I purchased the Wahoo Elemnt Bolt two months ago and have been enjoying it. I wanted a device that was smaller than the Elemnt itself but kept the same functionality. The screen is very readable in sunlight. The setup is very easy and simple to change. Updates to Strava and RWGPS are automatic. It is capable of navigation but is not optimized for that function. Check out the Bolt.


----------



## ejewels (Jul 16, 2009)

Is there a way to get mountain bike trail maps into the bolt?


----------



## Ted (Jan 29, 2004)

I believe the Bolt uses OSM maps. I map my routes out with Ride With GPS and then load them onto the Bolt. I can see just enough on the map page to know when to turn and if I have gone off track. The Bolt itself cannot do any routing but I think there is a way to make a new route with your phone and then load it up. I tried to do this yesterday and was not successful but I think it was operator error. Still learning.


----------



## ejewels (Jul 16, 2009)

So how to you get mtb maps with ride with GPS? I found the trails I want in OSM but sounds like I need ride with GPS to then upload?


----------



## Harold (Dec 23, 2003)

ejewels said:


> So how to you get mtb maps with ride with GPS? I found the trails I want in OSM but sounds like I need ride with GPS to then upload?

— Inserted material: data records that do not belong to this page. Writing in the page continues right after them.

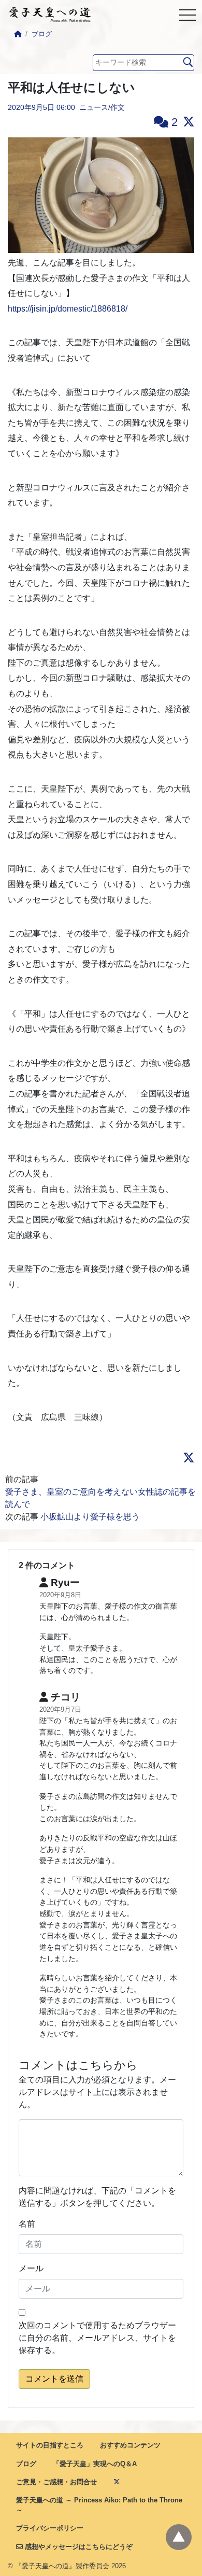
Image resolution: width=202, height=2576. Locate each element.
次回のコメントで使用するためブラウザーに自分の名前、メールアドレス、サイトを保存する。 (97, 2338)
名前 (27, 2223)
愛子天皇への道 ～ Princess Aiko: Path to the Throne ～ (99, 2505)
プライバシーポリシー (49, 2528)
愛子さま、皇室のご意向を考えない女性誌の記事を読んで (100, 1498)
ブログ (42, 34)
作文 (117, 107)
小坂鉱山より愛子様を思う (90, 1516)
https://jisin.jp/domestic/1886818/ (67, 308)
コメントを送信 (54, 2378)
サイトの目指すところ (49, 2445)
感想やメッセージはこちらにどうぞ (78, 2547)
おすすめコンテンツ (130, 2445)
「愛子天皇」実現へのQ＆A (95, 2464)
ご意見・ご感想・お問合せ (56, 2482)
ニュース (93, 107)
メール (31, 2268)
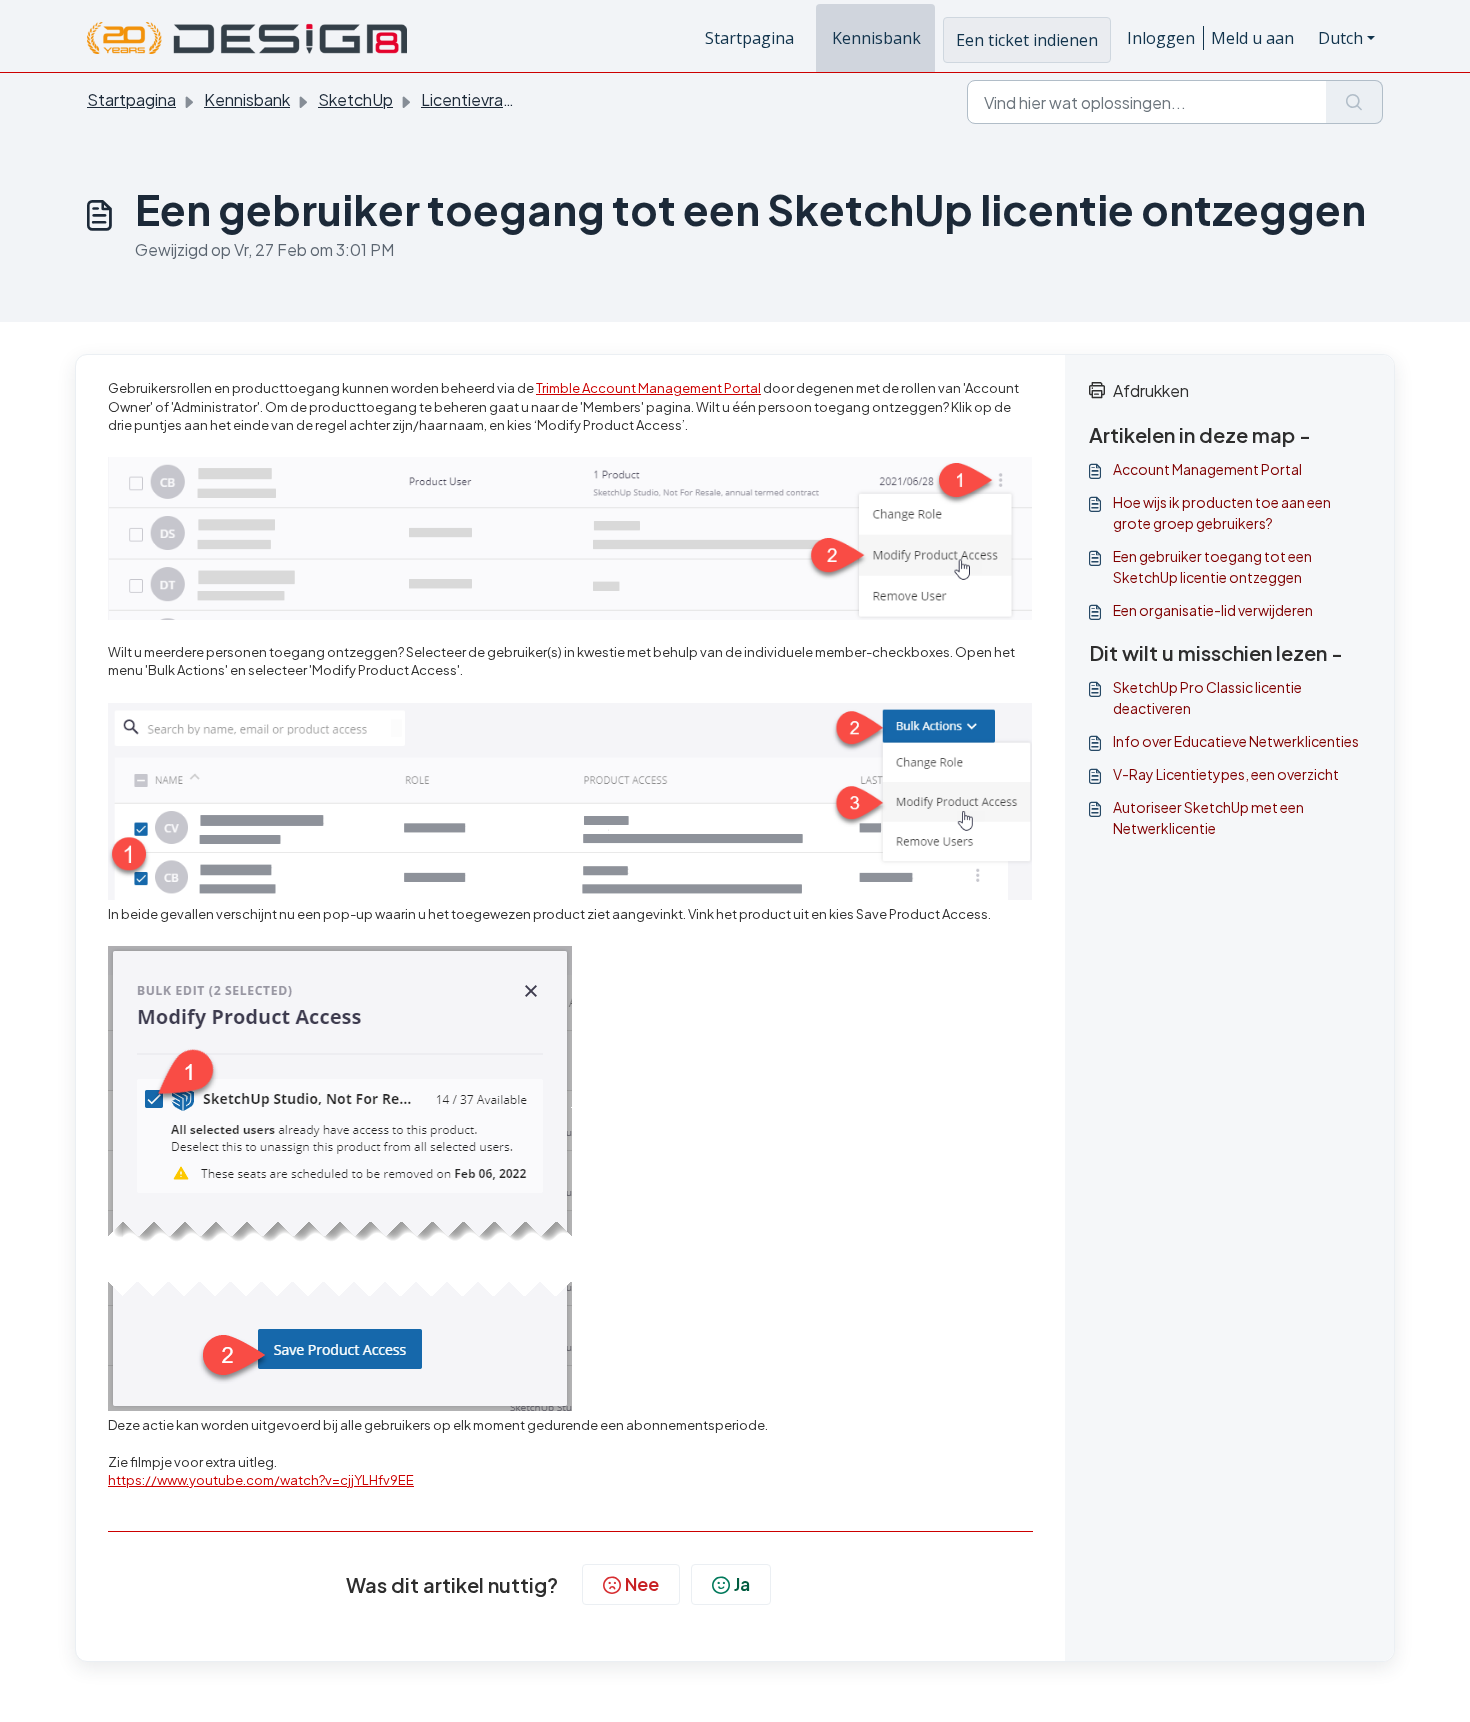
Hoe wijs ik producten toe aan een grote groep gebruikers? (1222, 512)
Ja (742, 1583)
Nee (642, 1583)
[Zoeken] (1354, 102)
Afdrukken (1151, 390)
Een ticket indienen (1027, 40)
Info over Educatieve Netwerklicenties (1236, 741)
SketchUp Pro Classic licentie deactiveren (1207, 697)
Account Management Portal (1207, 469)
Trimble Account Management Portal (648, 388)
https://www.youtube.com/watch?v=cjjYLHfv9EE (261, 1480)
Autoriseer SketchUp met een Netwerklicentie (1208, 817)
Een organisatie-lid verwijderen (1213, 610)
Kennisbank (876, 38)
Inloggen (1161, 38)
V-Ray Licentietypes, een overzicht (1226, 774)
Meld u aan (1252, 38)
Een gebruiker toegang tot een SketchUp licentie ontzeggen (1212, 566)
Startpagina (749, 38)
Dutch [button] (1340, 38)
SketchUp (355, 99)
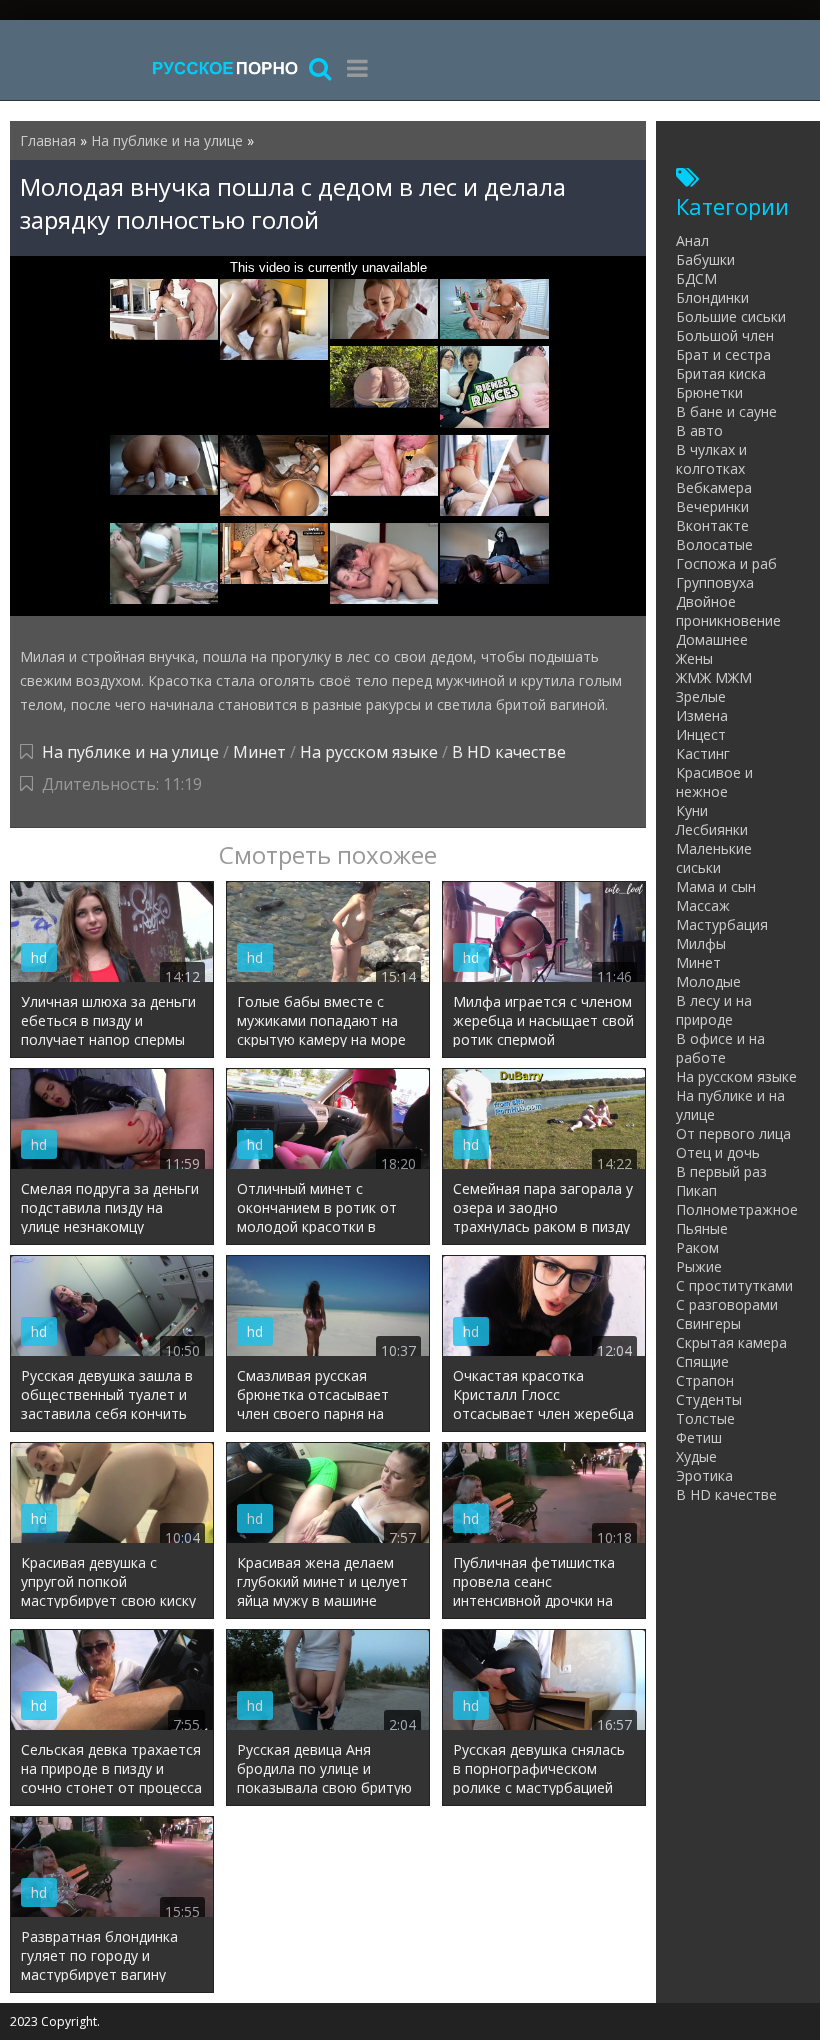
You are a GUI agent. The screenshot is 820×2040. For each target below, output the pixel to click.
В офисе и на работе (720, 1048)
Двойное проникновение (728, 611)
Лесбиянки (712, 829)
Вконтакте (712, 525)
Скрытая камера (731, 1342)
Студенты (709, 1399)
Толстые (705, 1418)
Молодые (708, 981)
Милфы (701, 943)
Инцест (701, 734)
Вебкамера (714, 487)
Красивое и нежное (714, 782)
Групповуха (715, 582)
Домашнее (712, 639)
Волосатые (714, 544)
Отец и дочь (718, 1152)
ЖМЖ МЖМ (714, 677)
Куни (692, 810)
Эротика (704, 1475)
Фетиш (699, 1437)
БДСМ (696, 278)
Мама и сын (716, 886)
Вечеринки (712, 506)
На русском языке (369, 752)
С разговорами (727, 1304)
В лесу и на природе (714, 1010)
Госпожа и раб (726, 563)
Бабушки (705, 259)
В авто (699, 430)
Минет (259, 752)
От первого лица (733, 1133)
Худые (696, 1456)
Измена (702, 715)
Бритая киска (721, 373)
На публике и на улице (130, 752)
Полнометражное (737, 1209)
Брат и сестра (723, 354)
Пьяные (702, 1228)
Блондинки (712, 297)
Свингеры (708, 1323)
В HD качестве (509, 752)
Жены (694, 658)
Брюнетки (709, 392)
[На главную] (225, 67)
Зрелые (701, 696)
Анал (692, 240)
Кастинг (703, 753)
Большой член (725, 335)
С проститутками (734, 1285)
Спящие (702, 1361)
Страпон (705, 1380)
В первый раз (721, 1171)
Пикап (696, 1190)
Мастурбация (722, 924)
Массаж (703, 905)
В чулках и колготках (711, 459)
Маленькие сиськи (714, 858)
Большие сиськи (731, 316)
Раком (697, 1247)
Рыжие (699, 1266)
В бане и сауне (726, 411)
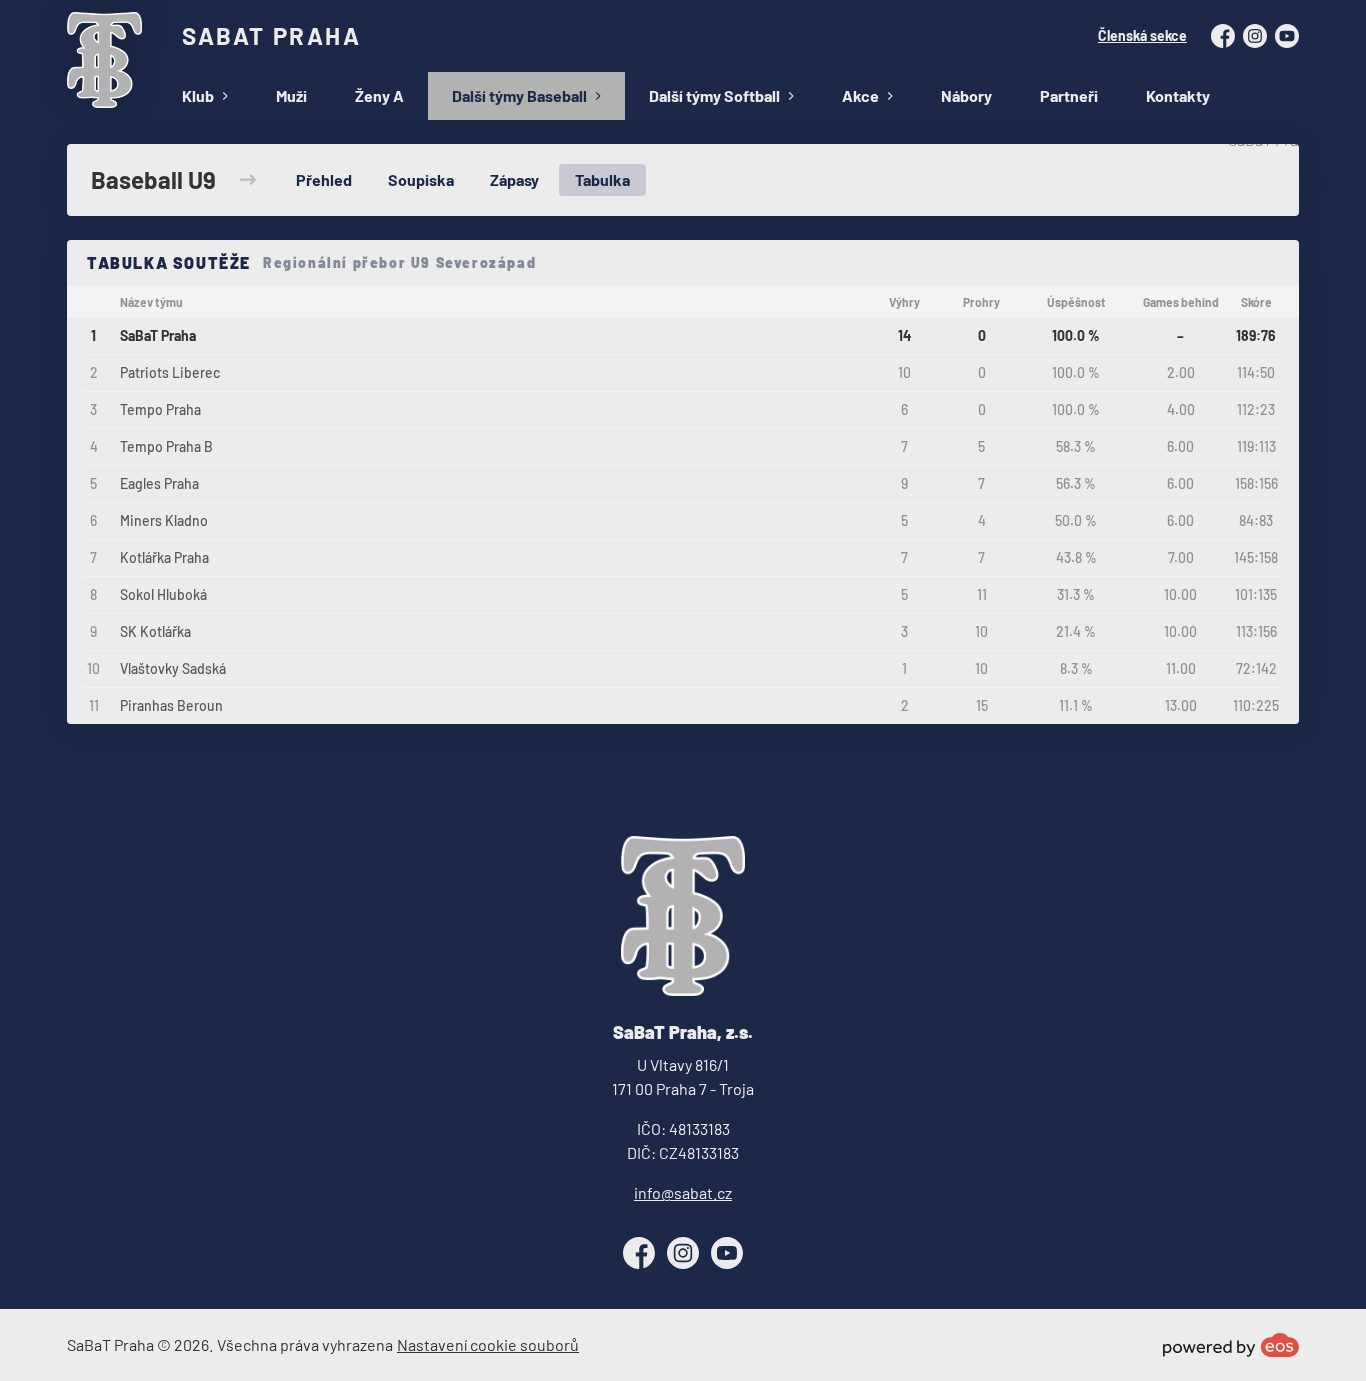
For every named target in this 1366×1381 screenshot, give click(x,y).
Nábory (966, 95)
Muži (291, 95)
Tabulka (602, 179)
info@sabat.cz (683, 1192)
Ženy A (379, 95)
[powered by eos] (1231, 1345)
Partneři (1069, 95)
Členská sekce (1142, 35)
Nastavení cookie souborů (488, 1344)
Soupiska (421, 179)
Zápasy (514, 179)
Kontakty (1178, 95)
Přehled (324, 179)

RWGPS provides instructions, but RWGPS doesn't let you put "maps" onto your GPS. Just defined routes that you plot out. And those only work if the GPS supports a routing or "course" function.


----------



## ejewels (Jul 16, 2009)

OK, so I guess I should be asking... how do I get mtb routes on my elemnt bolt? Is it possible?


----------



## Ted (Jan 29, 2004)

I just Googled "how do I get mtb routes on my elemnt bolt" and got pointed to instructions from Wahoo. That would be a good starting point.


----------